上椎葉ダムによりできた湖には、名前が付けられています。
「日向椎葉湖」です。
命名者は、国民的作家と言われた吉川英治。
日向椎葉湖が見下ろせる女神の像公園に、吉川英治の筆による碑が建っています。

吉川英治の碑

吉川英治は、58歳からの7年間で「新・平家物語」を書きあげました。
物語の最後は椎葉が舞台です。
平家の落人を追討する命を受けて椎葉山に来た那須大八郎と平家の落人の鶴富姫との逢瀬を描いています。

週刊朝日に連載した「新・平家物語」の取材で別府に泊まった吉川英治は、酌婦のはに子さんが歌う椎葉村につたわる民謡「ひえつき節」を聞いて、椎葉のことを知りました。いつか行きたいと思っていました。

日向椎葉湖の碑の除幕式に出席する予定でしたが、体調不良のために来ることができませんでした。
1962(昭和37)年9月に国立がんセンターで亡くなりました。70歳でした。
吉川英治の筆によるひえつき節の歌詞の碑が、鶴富姫の子孫が住んでいた鶴富屋敷の庭にあります。私の実家には、そのコピーがあります。

ひえつき節

吉川英治は、父が事業で失敗したことから、小学校を11歳で退学して職場を転々とします。17歳からは横浜のドックで働きました。
19歳になり、太平洋航路で活躍している1万トンクラスの信濃丸の外装に赤いペンキを塗る作業に従事していたときに、足場から転落しました。
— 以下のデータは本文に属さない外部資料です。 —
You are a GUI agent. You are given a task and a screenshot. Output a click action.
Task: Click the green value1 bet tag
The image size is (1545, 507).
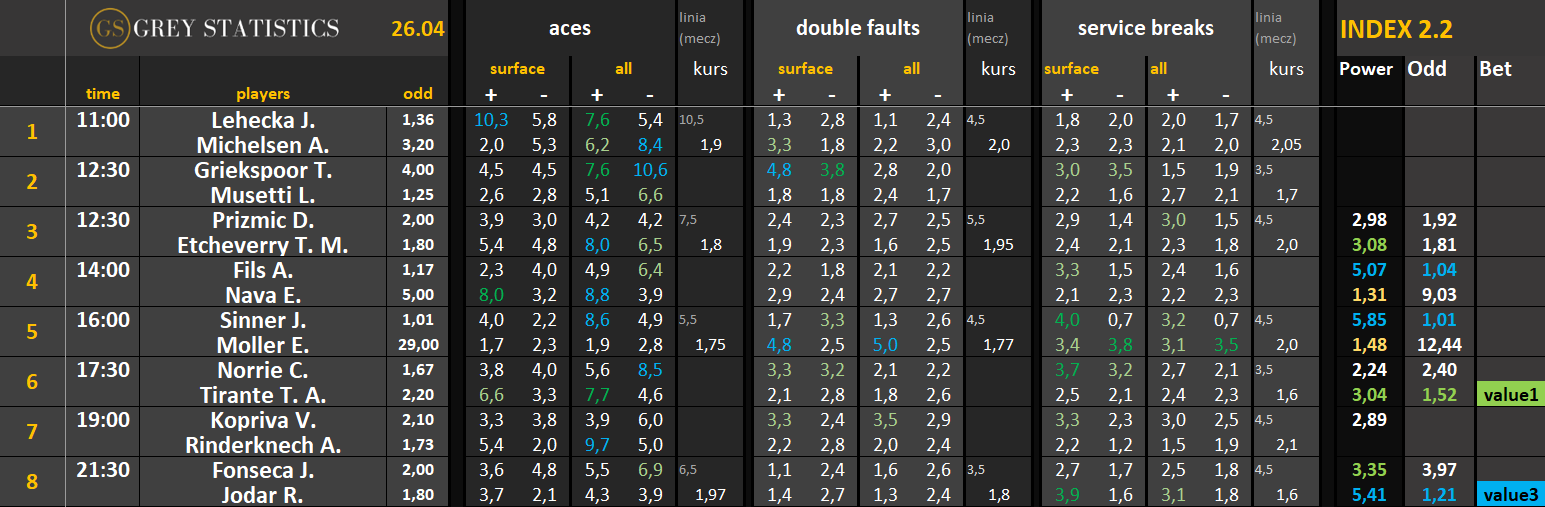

病院の副院長からは、「うまく落ちたな、こんな程度で済んだのは奇跡だ。命拾いしたんだよ、君は」と言われました。
母の献身的な看病を受けて、幸いにも障害を残さずに約一月後に退院することができました。
死にかけた英治の、ドック勤務を辞めて東京に出て作家の勉強がしたいという願いを、父は赦してくれました。1911(明治44)年のことでした。

英治が落ちたときの足場の高さは12メートルほどでした。
足場の板と一緒に落ちて、板がクッションのようになったようです。
腰を打って身体が一瞬跳ね上がって転ぶときに、肩や脚などを痛めるだけで済みました。板が無かったら、頭蓋骨粉砕で即死したでしょう。

このときに、上椎葉ダムの建設工事で転落した作業員のように亡くなっていたら、「宮本武蔵」や「新書太閤記」などの日本文学に燦然と輝く作品群が無かったと思うとぞっとします。
ハーネスも付けずに高所作業をさせていたら、労働基準監督官から労働安全衛生法違反で現場の事業者は、書類送検されるでしょう。
吉川英治は、文学の神様から守られていたと思います。

東京都青梅市にある吉川英治記念館には、吉川英治の書斎があります。

執筆する作業机の上の本棚に「日本医学史」がありました。
このときの経験から、医学を重視していたのだと思います。

吉川英治は「我以外皆我師」の色紙が有名です。
直筆の「安全第一」の色紙があれば、全国の事業者が購入して社長室に飾って、職場の安全対策が進んだかもしれません。